*Task*.
Could you print the lines below word for word, leaving out the pictures?

[Word and element pointing entries]
>> Begin

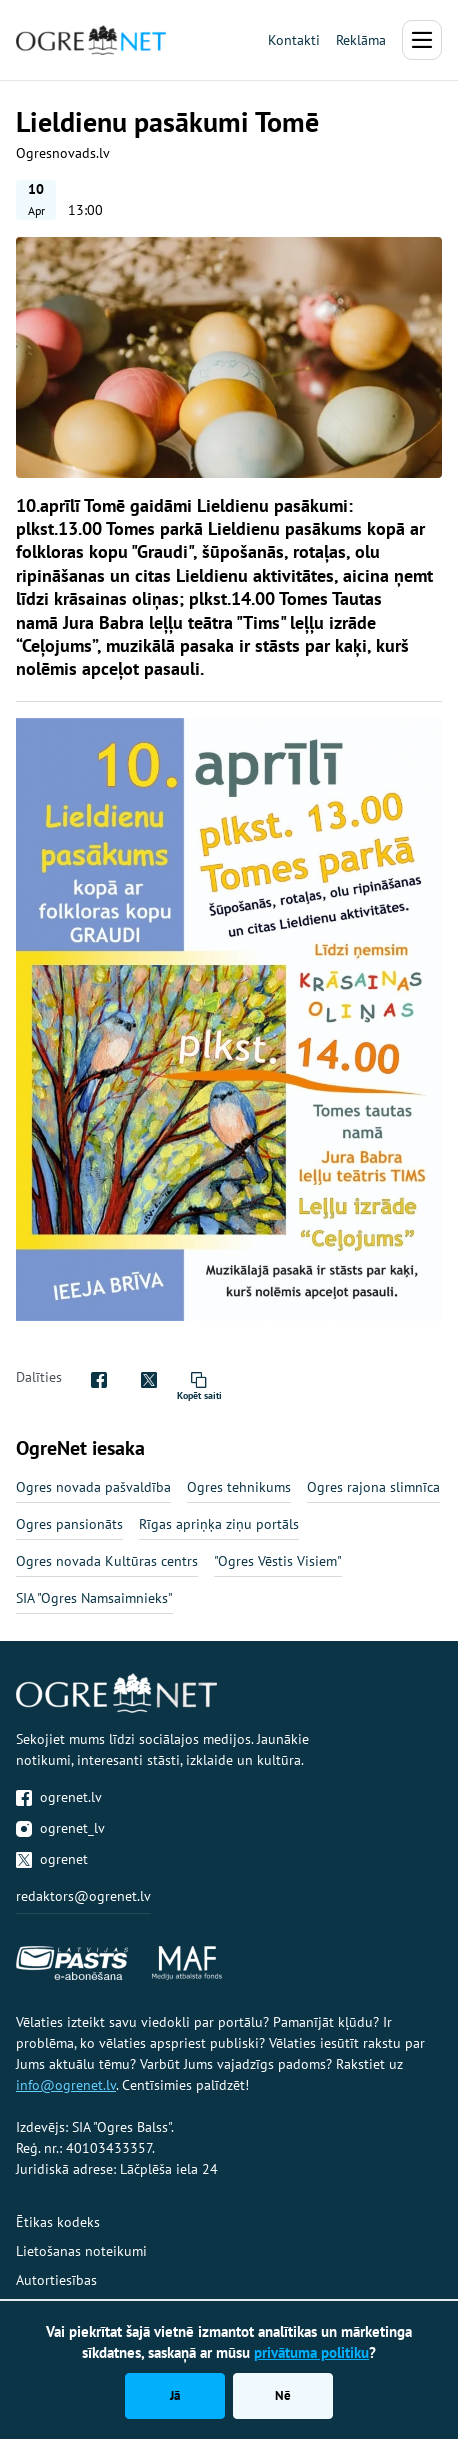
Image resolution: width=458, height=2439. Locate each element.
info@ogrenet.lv (66, 2085)
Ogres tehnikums (239, 1487)
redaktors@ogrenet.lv (83, 1896)
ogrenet (52, 1859)
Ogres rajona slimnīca (373, 1487)
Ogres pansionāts (69, 1524)
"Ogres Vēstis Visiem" (278, 1561)
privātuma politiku (311, 2352)
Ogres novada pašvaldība (93, 1487)
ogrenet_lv (60, 1828)
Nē (283, 2395)
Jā (175, 2395)
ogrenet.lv (59, 1797)
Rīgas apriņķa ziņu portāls (219, 1524)
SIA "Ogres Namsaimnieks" (94, 1598)
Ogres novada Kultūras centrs (107, 1561)
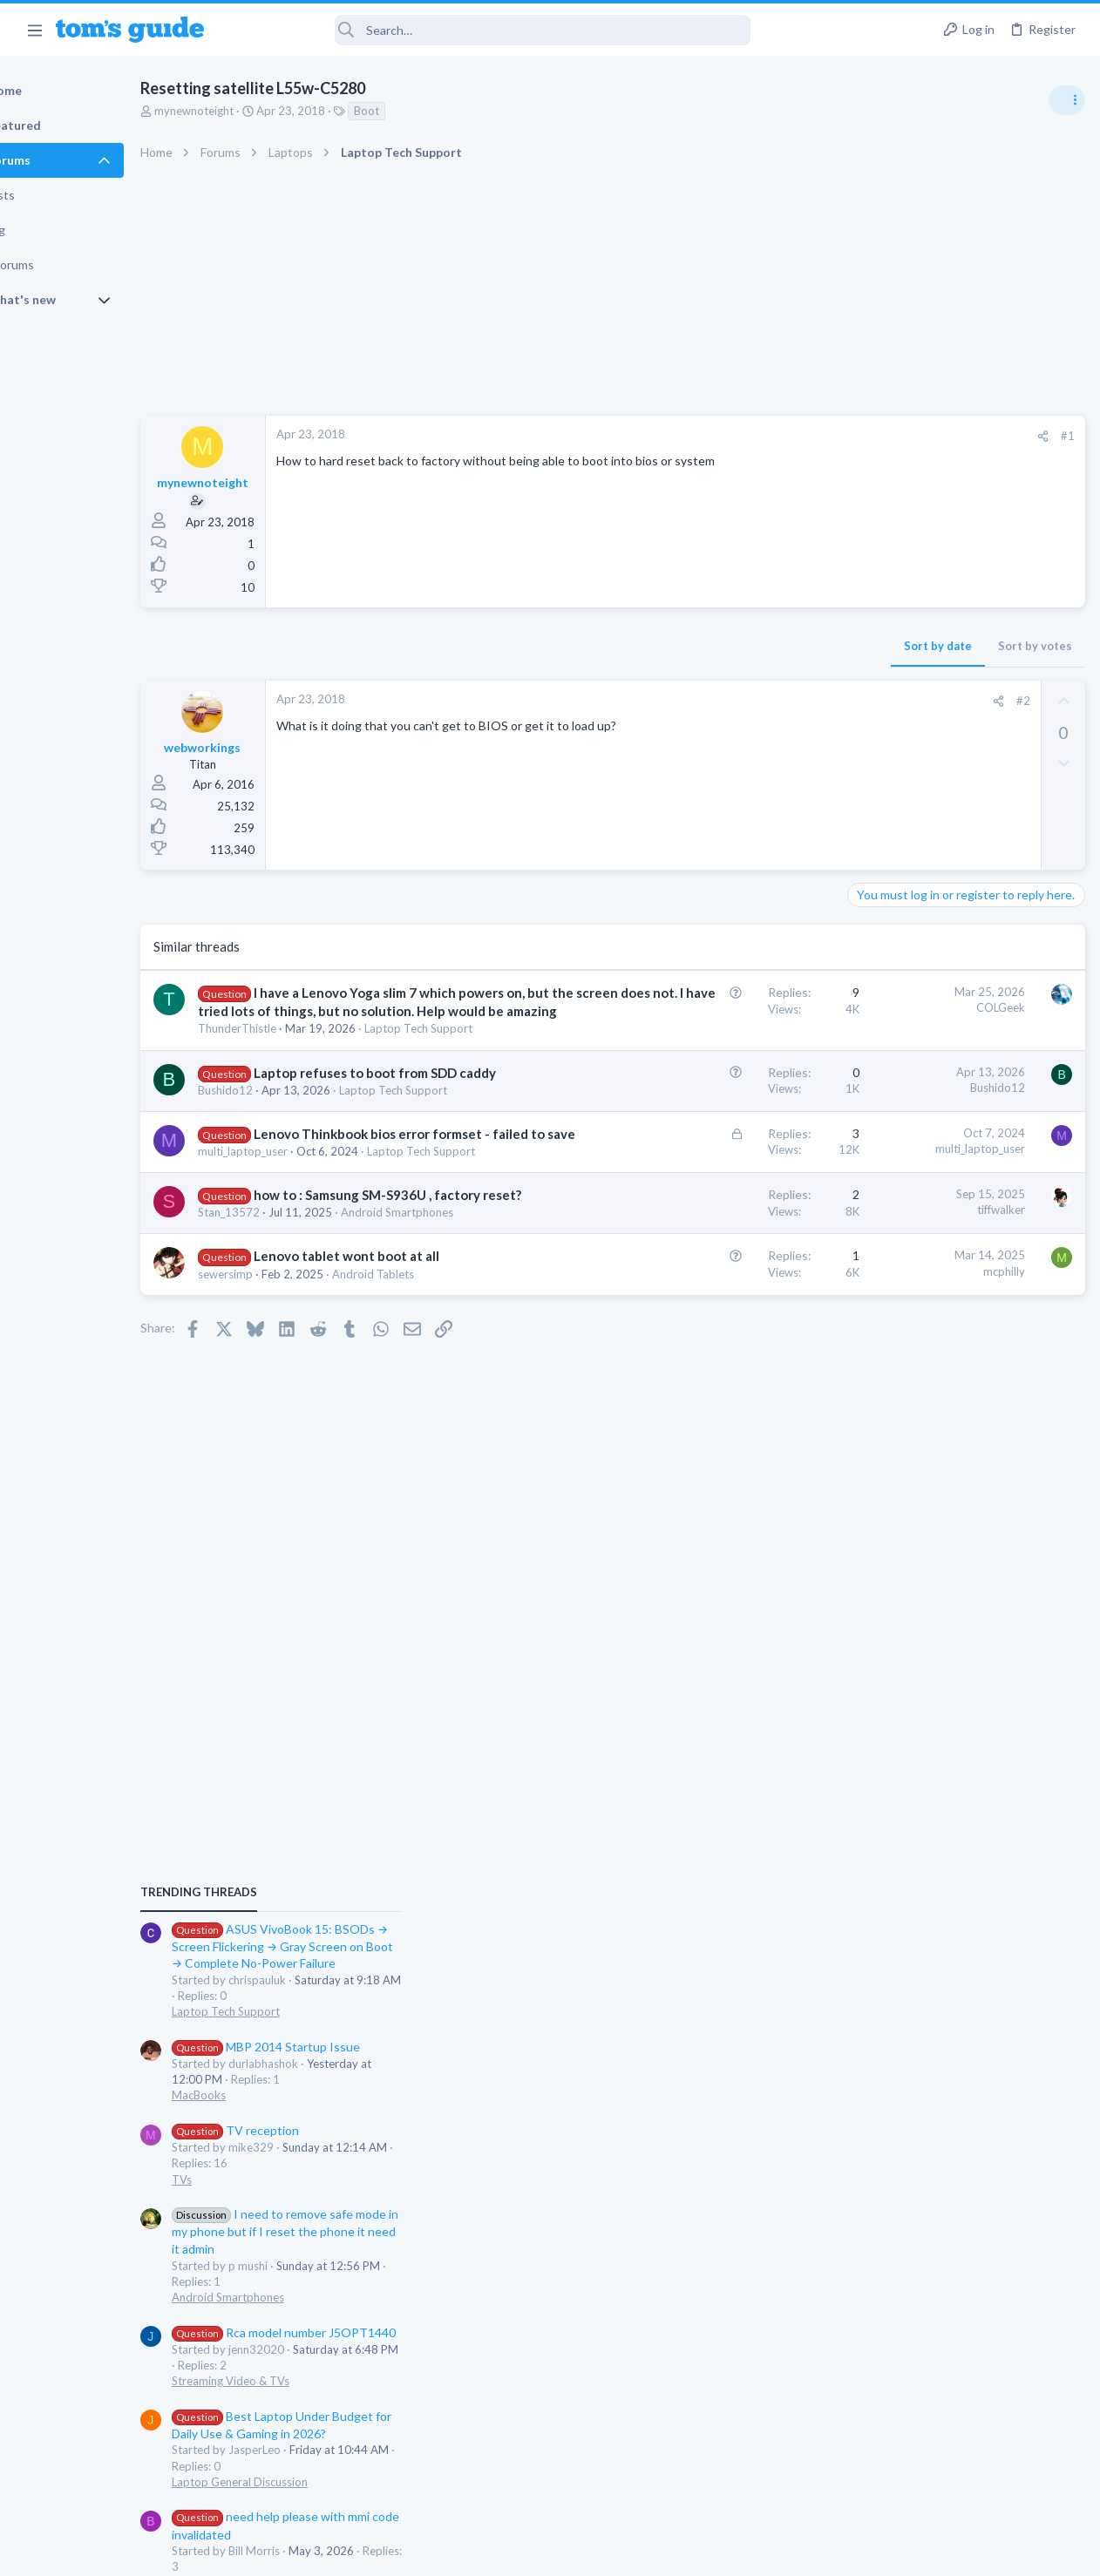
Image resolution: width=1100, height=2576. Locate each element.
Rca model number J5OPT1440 (964, 1387)
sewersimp (285, 1483)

>> End

*Task response*.
Image resolution: width=458, height=2439. Locate each element.
info@ogrenet.lv (66, 2085)
Ogres tehnikums (239, 1487)
redaktors@ogrenet.lv (83, 1896)
ogrenet (52, 1859)
Ogres rajona slimnīca (373, 1487)
Ogres pansionāts (69, 1524)
"Ogres Vēstis Visiem" (278, 1561)
privātuma politiku (311, 2352)
Ogres novada pašvaldība (93, 1487)
ogrenet_lv (60, 1828)
Nē (283, 2395)
Jā (175, 2395)
ogrenet.lv (59, 1797)
Rīgas apriņķa ziņu portāls (219, 1524)
SIA "Ogres Namsaimnieks" (94, 1598)
Ogres novada Kultūras centrs (107, 1561)
Image resolution: width=1100, height=2576. Locate each element.
Rca model number J5OPT1440 (964, 1387)
sewersimp (285, 1483)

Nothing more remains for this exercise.